Click here for a 2 minuite video summary from each of our panelists Chairman: Richard Lindsay-Davies, director general, Digital Television Group (DTG) Richard is responsible for the organisation’s overall growth and development. With over 20 years of television industry experience, Richard drives the DTG’s collaborative culture. Richard joined the Group as director of public affairs in 2004 working with government and stakeholders to establish the UK digital switchover body, Digital UK. He was appointed director general in 2006. Prior to DTG, he worked at Sony, Toshiba and Pace.

Richard Broughton, head of broadband media, IHS Screen Digest Richard heads IHS Screen Digest’s Broadband Media and Technology teams, following areas such as broadband access, digital media, VoD and connected devices. He also heads research into advanced TV and cross platform services, and provides consulting work for companies in the payTV and broadband sectors.

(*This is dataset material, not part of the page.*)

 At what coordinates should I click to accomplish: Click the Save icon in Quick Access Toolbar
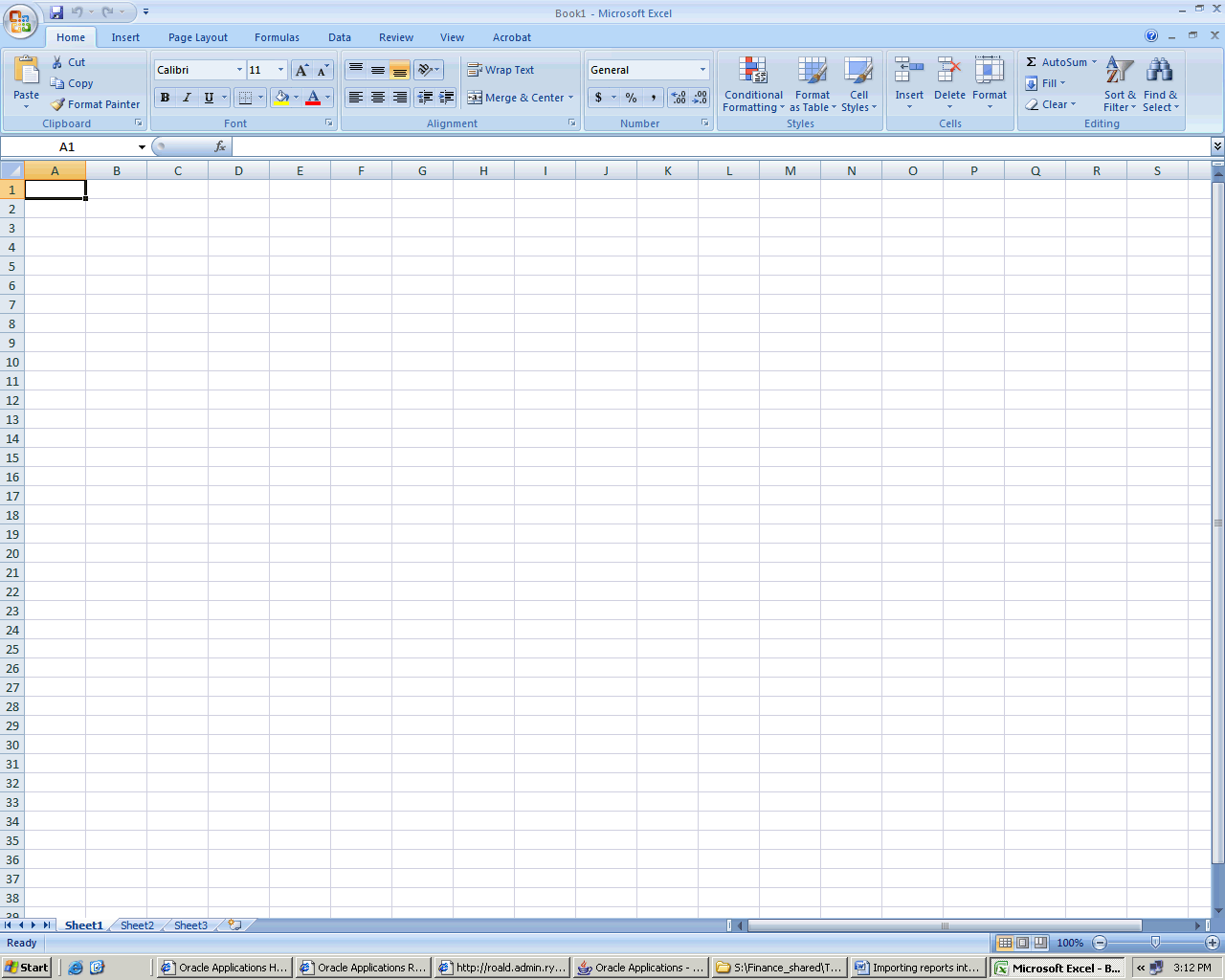(56, 12)
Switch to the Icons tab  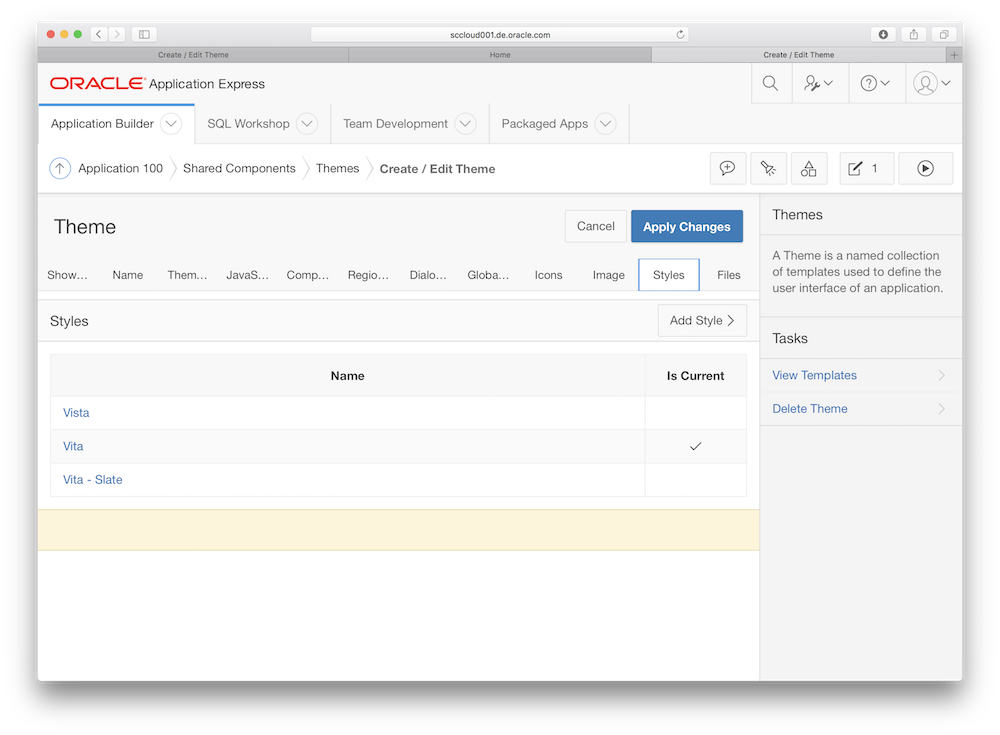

Phil Walder, managing director, Connect TV Phil has been involved in internet television for many years, having launched an innovative internet television shopping service for WH Smith as early as 1999. He was most recently the COO and a co-founder of IP Vision, the owners of FetchTV, the UK’s first hybrid DTT/IPTV service. He has also worked for set-top maker Netgem.

Dr Neale Foster, VP global sales IA, Access Neale’s 15-year experience spans broadcast, connected TV and CE industries to spearhead Access in Internet Appliances. Prior to Access, Neale worked at Miniweb and Espial. Access develops software solutions solutions that enable companies to connect the broadcast and CE worlds.

Mark Rooney, director of media, InView Technology Mark is responsible for all content partnerships, working with third parties in Inview’s key markets to provide applications across a broad genre VoD, music-on-demand, social networking, lifestyle, news and information. Mark has spent the past 25 years in the telecom and DTV industry, including BT, Entone and Pace.

Luke Kennedy, DTH director, Vision247 Luke has nearly 20 year’s experience in the broadcast and IPTV business, including Homechoice, now Talk Talk, in the UK and subsequently consulting across Europe for major TV platforms. Luke was appointed DTH director for Vision 247 in January 2012.

Dan Saunders, director content services, Samsung Dan is responsible for content strategy across a range of different devices with a current particular focus on smart TV. Previous experience includes marketing and distribution roles in broadcast and IPTV targeted advertising.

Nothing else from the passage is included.